Дорога в школу - хорошая дорога, потому - что длинная, через центр города. Столько всего увидишь, пока идёшь. Особенно люблю в чужие окна заглядывать, те, что под ногами. Есть такие дома старые, у них первый этаж не первый, а второй. Первый - под землёй, окна прямо на асфальт смотрят. Эти окна никогда не пропускаю, обязательно свой нос картошкой за шторку просунуть попытаюсь, в чужую жизнь заглянуть интересно. Правда, кроме горшков с цветами и пластмассовых лебедей и слоников на подоконнике, редко что разглядеть удаётся. Но я всё равно всматриваюсь - привычка. И полпути пройдено. Остальная часть ежедневного маршрута - памятник с вечным огнём, синагога с высоким забором и металлической сеткой на огромных окнах. Стекла в окнах частенько бывают биты, нет у них, видно, сетки с меньшими ячейками, чтобы защититься. Странно, кому нужны эти окна, когда рядом есть овощной магазин, у него стены сплошь стеклянные, бросали бы в них. У железной калитки в синагогу часто приходится видеть странных, носатых старичков, которые что-то лопочут на своём, непонятном мне языке. Я знаю - это евреи. И больше - ничего. Ничего не чувствую. Может, немного - жалости, немного - интереса. Как к любым странного вида старичкам. Просто, кажется странно, что кто-то разговаривает рядом на неизвестном тебе языке, и самое главное - зачем. Скрывают они что-то, что ли. Все говорят - они богатые. Опять - странно: одеты как-то очень бедненько, наверное - маскируются. Зачем? Меня все эти вопросы не очень занимают, на улице, в городе я чувствую себя свободно, и от этого, радостно. А как же евреи, спросите вы? А никак! Мои родители дружат с семьёй Кастиных, Вилей и Любой, и из-за их сына Сашки я и оказался в девятой школе, хотя от нашего дома она далеко. А от Кастиных - рукой подать, через дорогу перейти, и всё - школьный двор. Так что учусь я в этой школе за компанию с Сашкой.

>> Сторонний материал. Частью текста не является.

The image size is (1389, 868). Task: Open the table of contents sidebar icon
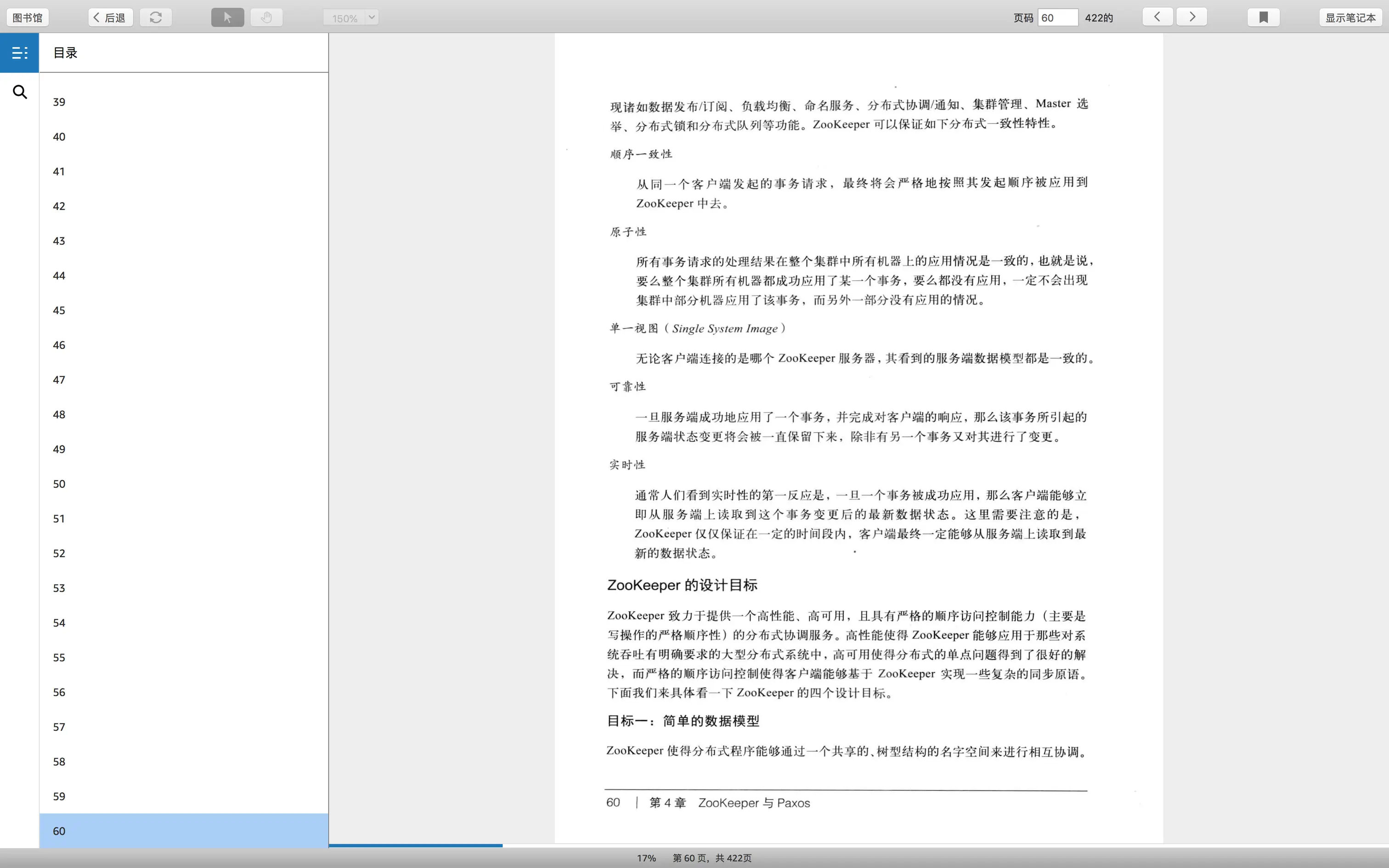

То, что они - евреи, я узнаю только тогда, когда они уедут, как многие, на свою историческую родину. Национальность никогда не имела для меня никакого значения, важно, что ты чувствуешь к человеку, и что он чувствует к тебе. Любишь или не любишь, веришь или не веришь, доверяешь или нет. Остальное - проделки лукавого.
Главным евреем для меня, как и для всего города, был и есть дядя Изя, торгующий газированной водой в маленьком ларьке возле главного кинотеатра города - "Фрунзе". Маленький и лупоглазый, он легко помещался в своём заполненном осами и газовыми баллонами домике, и всегда улыбался - всем. Сироп у него всегда был сладкий - пресладкий, а вода холодная в самый жаркий день. И на душе от этого тоже становилось прохладно и сладко. Я тоже хочу всем улыбаться, и хочу, чтобы мне все улыбались - всегда!
- Ну, что, шмоники и доньчики, заработаете сегодня на хлеб с маслом? Журавлёв, не вертись, а то скажу твоей маме, чтобы купила ещё один телевизор - будешь смотреть сразу оба, с обратной стороны. Бэллочка, золотце, каникулы через неделю, смотри на меня, а не в окно. Или я тебе не нравлюсь. Других нет! Да, извините, детки, что опоздал - в нашем магазине колбасу давали, в очереди задержался! Начнём урок!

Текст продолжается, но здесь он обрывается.